Vaporizado por la salmuera de las playas al anochecer, a la luz de una hoguera de San Juan,
la descubrí entre un grupo de jovencitas de bolsito cruzado y pulseras de hilo.
A pesar de la enorme algarabía, de guitarras, de
cánticos, el silencio me envolvió mientras me deleitaba en la contemplación de
su hermosura, ajeno a zarandeos, a confidencias al oído y alborotos. Ella, hipnotizada
por el baile de las llamas, parecía estrenar su primer permiso trasnochador al
formar parte de un séquito de vestales con habitual horario cenicienta. Su
ensimismamiento atrevió mi repaso hacia sus rasgos. Nunca antes pude admirar a
una muchacha tanto tiempo sin el apuro de verme sorprendido, porque, confieso,
nunca antes sentí el poder de la atracción de la belleza sublime, esa que quiebra
los principios de la vergüenza, que humilla, que magnetiza.

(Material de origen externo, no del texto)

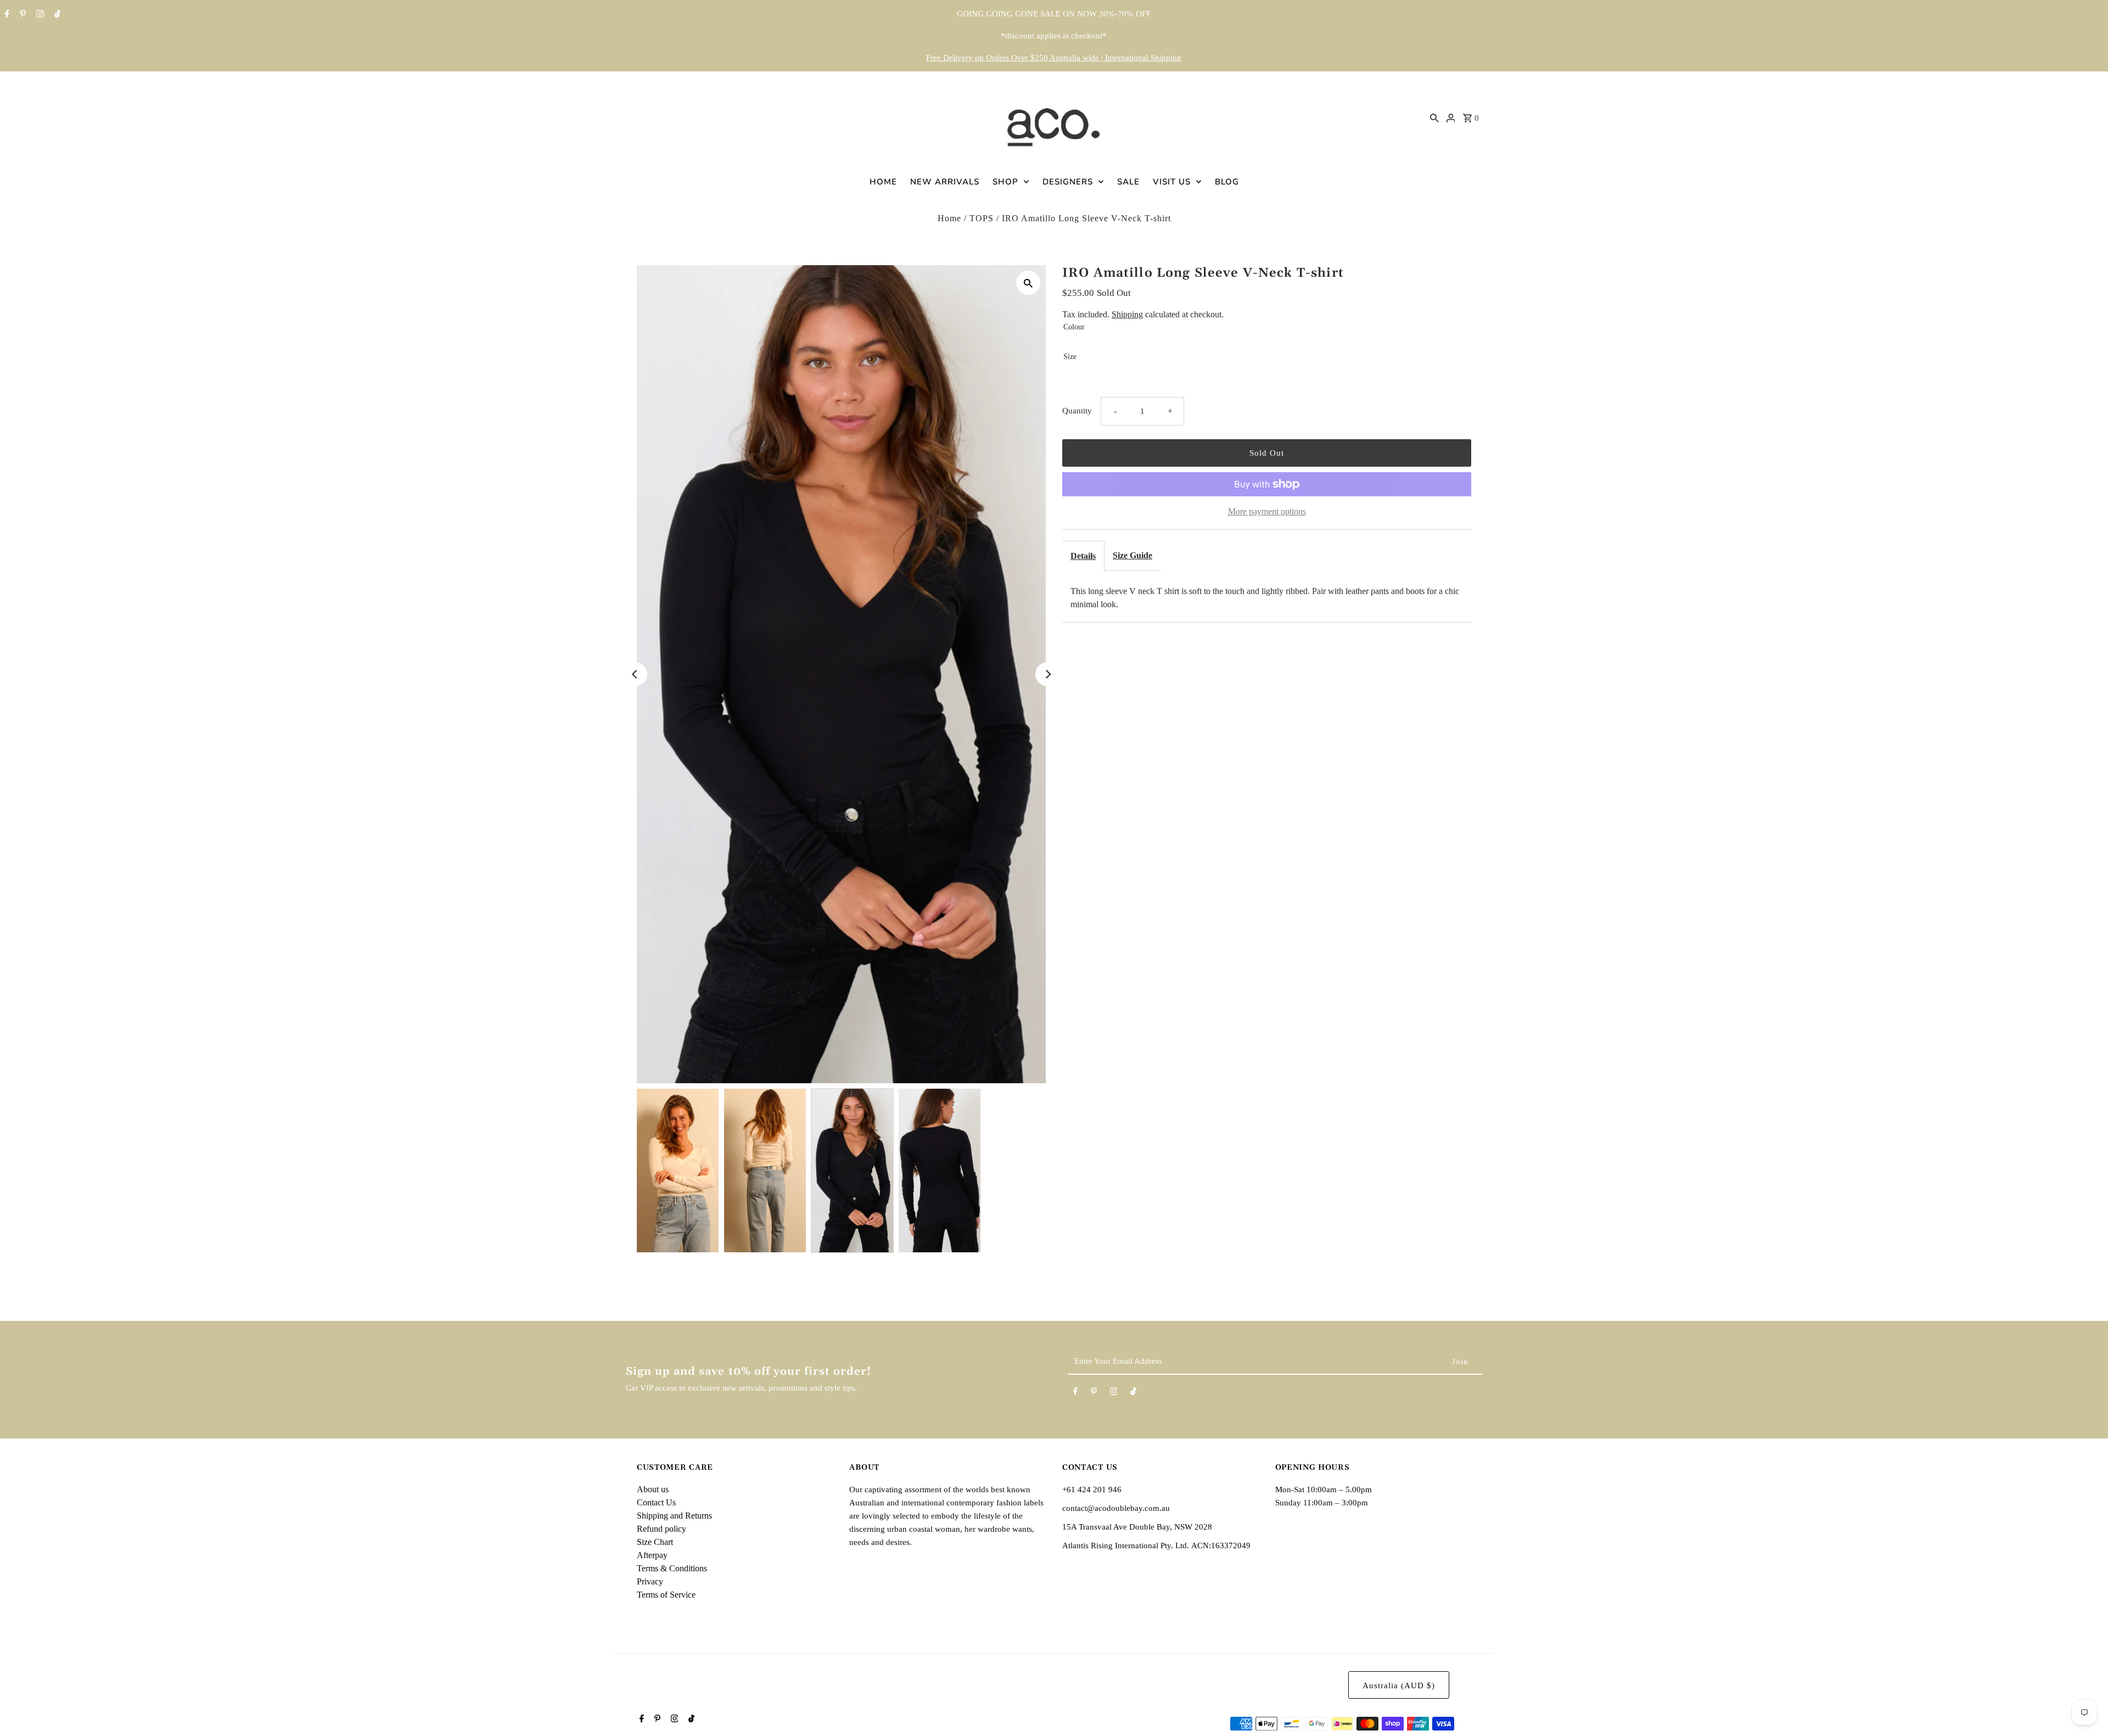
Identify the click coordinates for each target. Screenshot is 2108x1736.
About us (653, 1489)
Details (1083, 556)
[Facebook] (5, 15)
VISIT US (1172, 181)
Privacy (650, 1581)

Rubia, de raíces albinas como bajo la luz de la
anunciación de un dios, la brisa de la costa ondulaba sus mechones entreverando
su rostro de perfecta estatua. Sus ojos aguamarina absorbían la cremación con
ese reflejo que almacenan las vidas inocentes, y la sana delgadez de su
adolescencia, bajo un vestido de lino que realzaba la tostada piel de una
semana de pareos y tumbona, anunciaba asomos de curvas, firmes, de
prescindibles tirantes a los que se sometía, y que evocaban promesas hacia las
mayores fiebres a quien se intuyera con posibilidades de acariciarlas. Quizá
por esa razón mis piernas comenzaron a temblar, no así mi mirada, cuando ella
depositó la suya en la profundidad de mi admiración. La sostuve digno e ignoro
de dónde provino mi valentía. Jamás supe manejar los tiempos en la
correspondencia, en la diplomacia, en el sutil intervalo entre lo educado, lo
cortés y lo correcto, frente al exceso y a lo impropio, frente a lo brusco o lo
altivo. Y en el filamento de aquella conexión intuimos el fuego decrecer, la
pira desmoronarse y entre chispas y el crepitar de las ascuas atenuarse la luz
que reflejaba nuestra inmovilidad.
Pronto comenzaron los
saltos de los más atrevidos sobre los rescoldos del homenaje. Fui retado,
animado, empujado al brinco que algunos de mis amigos vociferaban al otro lado
del círculo de fuego. Y mi paso se animó para la sorpresa de su arenga cercana
al insulto, pero no como esperaban. Bordeé la separación con marcha firme y sin
perder de vista a mi ángel me acerqué hasta su aura al tiempo que mi mano
reclamó la suya.
«Vamos», dije invitándola hacia la soledad de las
escamas de luna y plata que la bajamar mostraba en las minúsculas olas de su
retirada. Ella aceptó mi ofrecimiento y sentí estremecer mi alma en el mismo
instante en que sus dedos se unieron a los míos.
Dejamos a nuestra espalda la fiesta del fuego y
desnudamos nuestros pies al paseo de la leve espuma rompiente que enmarcaba la
elipse de la orilla. Caminamos hacia las rocas, a conocernos, con las
sutilidades del primer encuentro, entre silencios, intercambiando frases
acentuadas de prudencia, interrumpidas con risas cuando la marea perseguía
superar nuestros tobillos. Y regresamos sobre nuestras huellas borradas por la
mar, con la otra mano descubriendo la nueva, donde la piel del amante traduce en caricia todo
contacto. Y a la sombra de aquella noche de verano mi rubor ascendió en un
fresco hormigueó hacia mis pómulos cuando me declaró su nombre, Patricia, y me
confió la terraza donde un batido con sombrilla endulzaba sus atardeceres tras una
ducha fresca y bálsamos de oliva y lavanda, un balcón hacia la bahía que
recogía veleros, pantalanes y tejados bajo el pigmento de la arcilla del ocaso, y donde, me confesó, una
silla de mimbre esperaba mi asiento con el fin de conocer cuánta pureza puede
albergar un amor traído por los alisios.